Impossibile...
200mt di percorso impossibile, ce la faranno ad arrivare in fondo?
Un lago della campagna inglese, una struttura galleggiante lunga oltre duecento metri e due dei migliori interpreti al mondo della bicicletta acrobatica messi di fronte a un percorso pensato, nelle intenzioni degli organizzatori, per non essere completato da nessuno. È lo scenario dell’ultima produzione firmata Red Bull, che ha portato Danny MacAskill e Kriss Kyle sulle rive del lago di Eastnor Castle, nella contea dello Herefordshire, per una sfida di equilibrio e precisione su una pista che non poggiava su terraferma ma direttamente sull’acqua.
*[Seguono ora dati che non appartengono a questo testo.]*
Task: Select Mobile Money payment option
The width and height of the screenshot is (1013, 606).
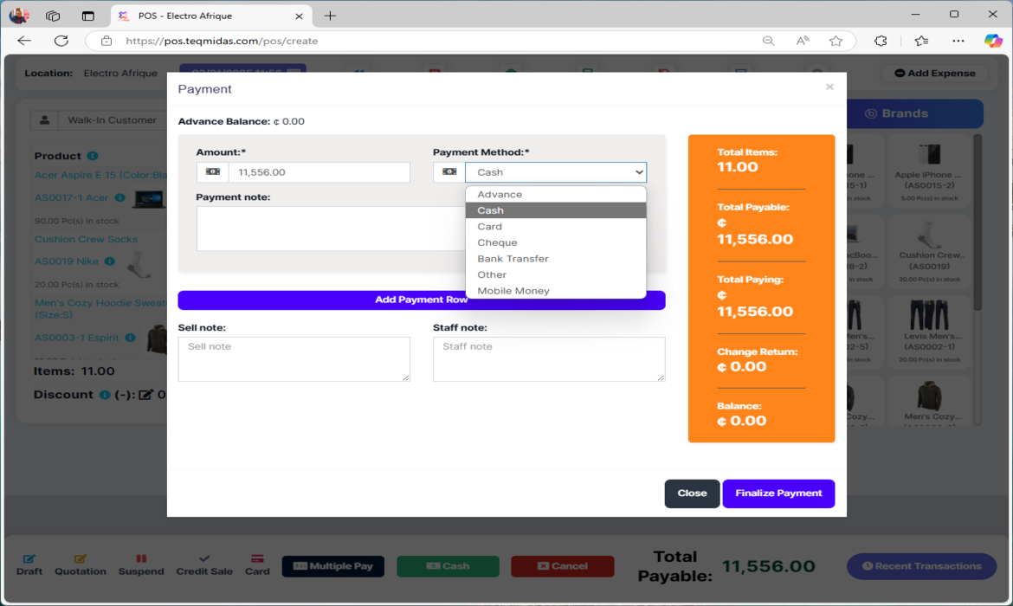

Una struttura che si muove sotto le ruote
Il percorso, sviluppato interamente su moduli galleggianti, rappresentava di per sé una scommessa ingegneristica prima ancora che sportiva. Ogni pannello, ogni trave e ogni passerella si sollevava e si abbassava sotto il peso di bici e pilota, trasformando in un’incognita anche i passaggi apparentemente più semplici. Lungo il tracciato si alternavano altalene che oscillavano al minimo spostamento di peso, tronchi stretti da percorrere senza margine d’errore, sezioni di wall ride, un ponte a pioli sospeso e, nel tratto conclusivo, una sorta di corda tesa dove una sbandata anche minima significava un tuffo assicurato nell’acqua sottostante. Prima dell’arrivo dei due atleti di punta del team Red Bull, un gruppo di rider britannici aveva già affrontato la struttura senza che nessuno riuscisse a raggiungere l’altra sponda restando asciutto, un dettaglio che aveva già anticipato la reale difficoltà della prova.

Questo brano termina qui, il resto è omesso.